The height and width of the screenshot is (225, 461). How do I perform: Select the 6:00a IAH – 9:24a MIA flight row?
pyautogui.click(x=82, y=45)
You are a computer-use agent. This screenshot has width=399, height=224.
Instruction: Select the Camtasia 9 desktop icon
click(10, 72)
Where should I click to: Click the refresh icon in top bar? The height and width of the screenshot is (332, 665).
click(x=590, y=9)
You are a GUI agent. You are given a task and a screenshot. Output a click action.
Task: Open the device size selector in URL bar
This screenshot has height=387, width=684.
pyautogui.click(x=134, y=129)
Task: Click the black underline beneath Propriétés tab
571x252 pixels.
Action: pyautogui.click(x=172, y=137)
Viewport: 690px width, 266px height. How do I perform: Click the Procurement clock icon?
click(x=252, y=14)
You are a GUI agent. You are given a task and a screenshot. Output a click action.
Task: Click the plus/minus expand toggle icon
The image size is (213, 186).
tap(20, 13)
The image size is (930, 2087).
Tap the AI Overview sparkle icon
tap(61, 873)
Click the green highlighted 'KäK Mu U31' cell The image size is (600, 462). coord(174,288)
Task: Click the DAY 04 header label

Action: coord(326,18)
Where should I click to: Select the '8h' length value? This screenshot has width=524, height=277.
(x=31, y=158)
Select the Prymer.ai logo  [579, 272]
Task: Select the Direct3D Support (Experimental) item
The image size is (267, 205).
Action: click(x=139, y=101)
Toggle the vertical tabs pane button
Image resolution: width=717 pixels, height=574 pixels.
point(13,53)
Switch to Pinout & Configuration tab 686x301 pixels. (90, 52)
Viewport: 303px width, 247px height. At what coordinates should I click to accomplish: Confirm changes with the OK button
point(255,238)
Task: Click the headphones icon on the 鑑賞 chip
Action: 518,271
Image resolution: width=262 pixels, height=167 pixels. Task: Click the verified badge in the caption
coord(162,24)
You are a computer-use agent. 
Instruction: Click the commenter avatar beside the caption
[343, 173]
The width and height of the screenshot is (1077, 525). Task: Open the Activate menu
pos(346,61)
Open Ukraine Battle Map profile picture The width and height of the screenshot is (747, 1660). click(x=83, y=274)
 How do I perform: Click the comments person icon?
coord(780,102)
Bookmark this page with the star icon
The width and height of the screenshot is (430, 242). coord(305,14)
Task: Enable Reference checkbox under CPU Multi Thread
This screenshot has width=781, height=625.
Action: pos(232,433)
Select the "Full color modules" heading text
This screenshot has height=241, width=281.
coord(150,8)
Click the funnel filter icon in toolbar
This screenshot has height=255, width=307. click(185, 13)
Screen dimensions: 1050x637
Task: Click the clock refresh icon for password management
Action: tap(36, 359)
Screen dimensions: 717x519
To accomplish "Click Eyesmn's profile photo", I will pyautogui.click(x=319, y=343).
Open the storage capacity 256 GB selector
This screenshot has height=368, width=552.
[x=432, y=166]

══════════════════════════════

# [Your objective]
Transcribe each record above exactly. Skip none.

# [Result of the task]
The height and width of the screenshot is (225, 461). How do I perform: Select the 6:00a IAH – 9:24a MIA flight row?
pyautogui.click(x=82, y=45)
You are a computer-use agent. This screenshot has width=399, height=224.
Instruction: Select the Camtasia 9 desktop icon
click(10, 72)
Where should I click to: Click the refresh icon in top bar? The height and width of the screenshot is (332, 665).
click(x=590, y=9)
You are a GUI agent. You are given a task and a screenshot. Output a click action.
Task: Open the device size selector in URL bar
This screenshot has height=387, width=684.
pyautogui.click(x=134, y=129)
Task: Click the black underline beneath Propriétés tab
571x252 pixels.
Action: pyautogui.click(x=172, y=137)
Viewport: 690px width, 266px height. How do I perform: Click the Procurement clock icon?
click(x=252, y=14)
You are a GUI agent. You are given a task and a screenshot. Output a click action.
Task: Click the plus/minus expand toggle icon
The image size is (213, 186).
tap(20, 13)
The image size is (930, 2087).
Tap the AI Overview sparkle icon
tap(61, 873)
Click the green highlighted 'KäK Mu U31' cell The image size is (600, 462). coord(174,288)
Task: Click the DAY 04 header label

Action: coord(326,18)
Where should I click to: Select the '8h' length value? This screenshot has width=524, height=277.
(x=31, y=158)
Select the Prymer.ai logo  [579, 272]
Task: Select the Direct3D Support (Experimental) item
The image size is (267, 205).
Action: click(x=139, y=101)
Toggle the vertical tabs pane button
Image resolution: width=717 pixels, height=574 pixels.
point(13,53)
Switch to Pinout & Configuration tab 686x301 pixels. (90, 52)
Viewport: 303px width, 247px height. At what coordinates should I click to accomplish: Confirm changes with the OK button
point(255,238)
Task: Click the headphones icon on the 鑑賞 chip
Action: 518,271
Image resolution: width=262 pixels, height=167 pixels. Task: Click the verified badge in the caption
coord(162,24)
You are a computer-use agent. 
Instruction: Click the commenter avatar beside the caption
[343, 173]
The width and height of the screenshot is (1077, 525). Task: Open the Activate menu
pos(346,61)
Open Ukraine Battle Map profile picture The width and height of the screenshot is (747, 1660). click(x=83, y=274)
 How do I perform: Click the comments person icon?
coord(780,102)
Bookmark this page with the star icon
The width and height of the screenshot is (430, 242). coord(305,14)
Task: Enable Reference checkbox under CPU Multi Thread
This screenshot has width=781, height=625.
Action: pos(232,433)
Select the "Full color modules" heading text
This screenshot has height=241, width=281.
coord(150,8)
Click the funnel filter icon in toolbar
This screenshot has height=255, width=307. click(185, 13)
Screen dimensions: 1050x637
Task: Click the clock refresh icon for password management
Action: tap(36, 359)
Screen dimensions: 717x519
To accomplish "Click Eyesmn's profile photo", I will pyautogui.click(x=319, y=343).
Open the storage capacity 256 GB selector
This screenshot has height=368, width=552.
[x=432, y=166]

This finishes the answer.